Он ушел, унося мой блокнот, а я остался смотреть на разгромленный кабинет. В воздухе висел запах страха, лекарств и разбитых надежд. Но в моей голове звучал не вой и не слова отца. Звучала тишина после. Тишина, в которой я понял самую страшную вещь.

Мой интерес к Элизабет не угас. Он кристаллизовался. Превратился из любопытства к феномену в нечто иное. Я видел не девочку. Я видел идеальный хаос, способный в миг разрушить любой порядок. И в этом была своя, чудовищная, божественная красота. Я хотел не просто наблюдать. Я хотел понять механизм этой Бури. Предсказывать ее. Возможно, однажды… направлять.
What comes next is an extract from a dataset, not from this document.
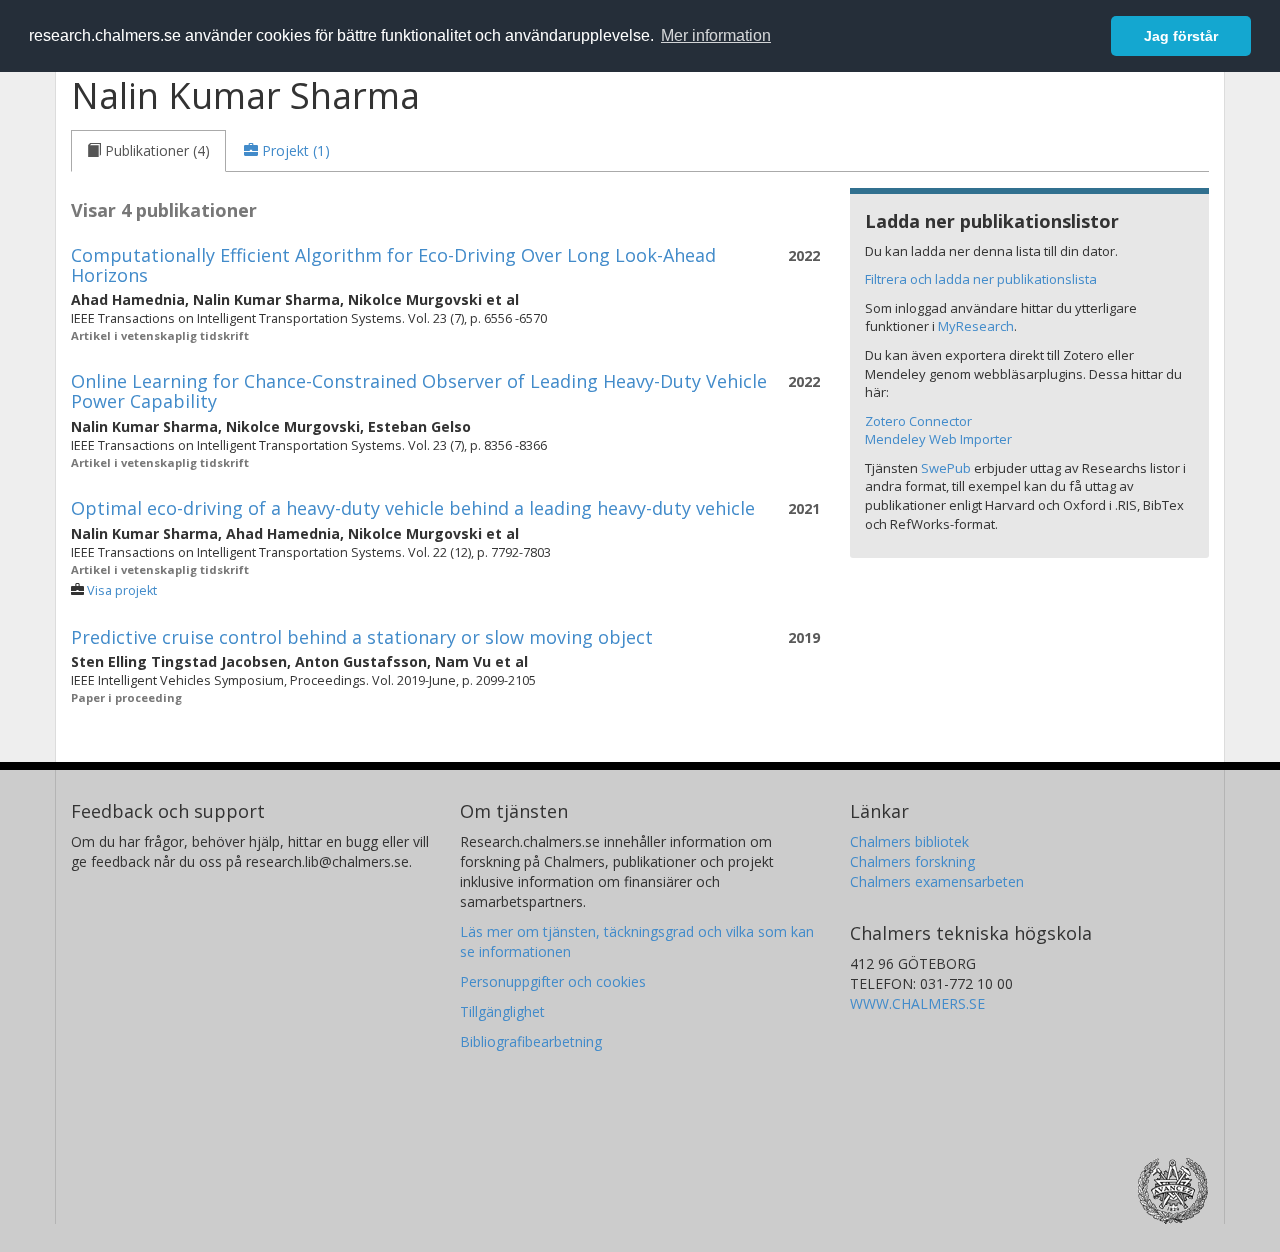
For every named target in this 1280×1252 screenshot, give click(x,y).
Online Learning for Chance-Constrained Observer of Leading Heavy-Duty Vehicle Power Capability (419, 391)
Она была самой опасной и самой совершенной вещью в этой клинике. И теперь она принадлежала мне. Не как пациент – как предмет самого глубокого, самого темного изучения.

***

Спустя два года я увидел ее на бульваре в столице. Случайность, выхваченная из потока серых лиц и шин. Я шел на встречу с издателем, чтобы обсудить монографию по клиническим случаям диссоциации — труд, пропитанный ее тенью, но где ее имя фигурировало под безликим номером «Субъект 347».

И вдруг — она.

За столиком под зеленым тентом кофейни, залитая скупым осенним солнцем. Не в больничном халате, а в простом, но хорошего кроя шерстяном платье цвета кофе с молоком. Волосы, когда-то тусклые и спутанные, теперь были убраны в аккуратную, мягкую волну. Она что-то говорила своей спутнице, девушке с веселым, открытым лицом, и улыбалась. Не той пустой, механической улыбкой «Бринкманн», а живой, легкой, с легкой морщинкой у глаз. Она поднесла кофейную чашку к губам, и рука ее не дрожала.